Short exercise
Rewrite the records below, changing every "Screen dimensions" to "Display size" and leaving all else as it is.

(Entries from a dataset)
================

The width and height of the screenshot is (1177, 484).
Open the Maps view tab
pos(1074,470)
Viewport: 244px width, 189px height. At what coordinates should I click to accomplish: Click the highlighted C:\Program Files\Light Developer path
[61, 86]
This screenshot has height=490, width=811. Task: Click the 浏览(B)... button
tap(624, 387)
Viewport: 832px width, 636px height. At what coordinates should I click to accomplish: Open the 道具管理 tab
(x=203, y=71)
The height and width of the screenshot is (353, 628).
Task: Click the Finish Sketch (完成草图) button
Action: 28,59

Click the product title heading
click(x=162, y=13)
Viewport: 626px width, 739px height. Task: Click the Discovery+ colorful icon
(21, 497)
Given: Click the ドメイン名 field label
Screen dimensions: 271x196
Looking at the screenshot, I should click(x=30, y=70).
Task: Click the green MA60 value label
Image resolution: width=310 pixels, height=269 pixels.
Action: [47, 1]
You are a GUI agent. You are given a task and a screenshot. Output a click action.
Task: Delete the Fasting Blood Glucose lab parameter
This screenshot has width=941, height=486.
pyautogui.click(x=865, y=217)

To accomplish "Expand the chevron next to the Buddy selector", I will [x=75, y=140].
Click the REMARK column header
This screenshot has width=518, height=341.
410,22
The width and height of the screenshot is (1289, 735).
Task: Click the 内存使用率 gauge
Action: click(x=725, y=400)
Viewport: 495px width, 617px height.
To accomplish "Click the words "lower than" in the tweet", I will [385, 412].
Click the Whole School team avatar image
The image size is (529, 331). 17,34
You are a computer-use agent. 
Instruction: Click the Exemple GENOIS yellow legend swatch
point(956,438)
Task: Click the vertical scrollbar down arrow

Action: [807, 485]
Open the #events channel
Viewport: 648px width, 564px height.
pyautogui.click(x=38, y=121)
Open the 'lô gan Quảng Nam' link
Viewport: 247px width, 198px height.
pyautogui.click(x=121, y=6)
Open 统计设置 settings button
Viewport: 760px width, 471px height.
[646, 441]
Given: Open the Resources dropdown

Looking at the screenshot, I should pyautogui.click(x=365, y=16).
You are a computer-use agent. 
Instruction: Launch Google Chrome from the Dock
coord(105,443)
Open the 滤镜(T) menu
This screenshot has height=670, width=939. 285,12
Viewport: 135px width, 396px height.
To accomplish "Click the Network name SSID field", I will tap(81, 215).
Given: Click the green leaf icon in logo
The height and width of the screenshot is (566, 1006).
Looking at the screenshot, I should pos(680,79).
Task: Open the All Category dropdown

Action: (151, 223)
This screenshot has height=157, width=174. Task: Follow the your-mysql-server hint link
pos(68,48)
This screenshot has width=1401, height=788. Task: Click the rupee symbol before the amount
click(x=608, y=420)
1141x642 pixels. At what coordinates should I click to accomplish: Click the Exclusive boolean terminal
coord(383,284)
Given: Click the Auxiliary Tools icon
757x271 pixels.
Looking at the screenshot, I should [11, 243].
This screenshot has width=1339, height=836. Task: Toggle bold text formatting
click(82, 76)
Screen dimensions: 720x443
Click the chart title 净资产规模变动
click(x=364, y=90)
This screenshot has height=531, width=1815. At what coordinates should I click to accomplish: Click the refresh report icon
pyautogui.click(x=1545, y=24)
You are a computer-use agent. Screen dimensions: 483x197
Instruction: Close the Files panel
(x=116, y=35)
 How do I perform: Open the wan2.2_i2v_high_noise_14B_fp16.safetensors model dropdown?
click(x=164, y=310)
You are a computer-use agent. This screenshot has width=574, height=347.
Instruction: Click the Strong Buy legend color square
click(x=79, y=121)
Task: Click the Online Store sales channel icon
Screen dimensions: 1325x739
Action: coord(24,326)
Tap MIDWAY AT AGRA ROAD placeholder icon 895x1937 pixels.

================

Answer for the task
The width and height of the screenshot is (1177, 484).
Open the Maps view tab
pos(1074,470)
Viewport: 244px width, 189px height. At what coordinates should I click to accomplish: Click the highlighted C:\Program Files\Light Developer path
[61, 86]
This screenshot has height=490, width=811. Task: Click the 浏览(B)... button
tap(624, 387)
Viewport: 832px width, 636px height. At what coordinates should I click to accomplish: Open the 道具管理 tab
(x=203, y=71)
The height and width of the screenshot is (353, 628).
Task: Click the Finish Sketch (完成草图) button
Action: 28,59

Click the product title heading
click(x=162, y=13)
Viewport: 626px width, 739px height. Task: Click the Discovery+ colorful icon
(21, 497)
Given: Click the ドメイン名 field label
Display size: 271x196
Looking at the screenshot, I should click(x=30, y=70).
Task: Click the green MA60 value label
Image resolution: width=310 pixels, height=269 pixels.
Action: [47, 1]
You are a GUI agent. You are given a task and a screenshot. Output a click action.
Task: Delete the Fasting Blood Glucose lab parameter
This screenshot has width=941, height=486.
pyautogui.click(x=865, y=217)

To accomplish "Expand the chevron next to the Buddy selector", I will [x=75, y=140].
Click the REMARK column header
This screenshot has width=518, height=341.
410,22
The width and height of the screenshot is (1289, 735).
Task: Click the 内存使用率 gauge
Action: click(x=725, y=400)
Viewport: 495px width, 617px height.
To accomplish "Click the words "lower than" in the tweet", I will [385, 412].
Click the Whole School team avatar image
The image size is (529, 331). 17,34
You are a computer-use agent. 
Instruction: Click the Exemple GENOIS yellow legend swatch
point(956,438)
Task: Click the vertical scrollbar down arrow

Action: [807, 485]
Open the #events channel
Viewport: 648px width, 564px height.
pyautogui.click(x=38, y=121)
Open the 'lô gan Quảng Nam' link
Viewport: 247px width, 198px height.
pyautogui.click(x=121, y=6)
Open 统计设置 settings button
Viewport: 760px width, 471px height.
[646, 441]
Given: Open the Resources dropdown

Looking at the screenshot, I should pyautogui.click(x=365, y=16).
You are a computer-use agent. 
Instruction: Launch Google Chrome from the Dock
coord(105,443)
Open the 滤镜(T) menu
This screenshot has height=670, width=939. 285,12
Viewport: 135px width, 396px height.
To accomplish "Click the Network name SSID field", I will tap(81, 215).
Given: Click the green leaf icon in logo
The height and width of the screenshot is (566, 1006).
Looking at the screenshot, I should pos(680,79).
Task: Open the All Category dropdown

Action: (151, 223)
This screenshot has height=157, width=174. Task: Follow the your-mysql-server hint link
pos(68,48)
This screenshot has width=1401, height=788. Task: Click the rupee symbol before the amount
click(x=608, y=420)
1141x642 pixels. At what coordinates should I click to accomplish: Click the Exclusive boolean terminal
coord(383,284)
Given: Click the Auxiliary Tools icon
757x271 pixels.
Looking at the screenshot, I should [11, 243].
This screenshot has width=1339, height=836. Task: Toggle bold text formatting
click(82, 76)
Display size: 720x443
Click the chart title 净资产规模变动
click(x=364, y=90)
This screenshot has height=531, width=1815. At what coordinates should I click to accomplish: Click the refresh report icon
pyautogui.click(x=1545, y=24)
You are a computer-use agent. Display size: 483x197
Instruction: Close the Files panel
(x=116, y=35)
 How do I perform: Open the wan2.2_i2v_high_noise_14B_fp16.safetensors model dropdown?
click(x=164, y=310)
You are a computer-use agent. This screenshot has width=574, height=347.
Instruction: Click the Strong Buy legend color square
click(x=79, y=121)
Task: Click the Online Store sales channel icon
Display size: 1325x739
Action: coord(24,326)
Tap MIDWAY AT AGRA ROAD placeholder icon 895x1937 pixels.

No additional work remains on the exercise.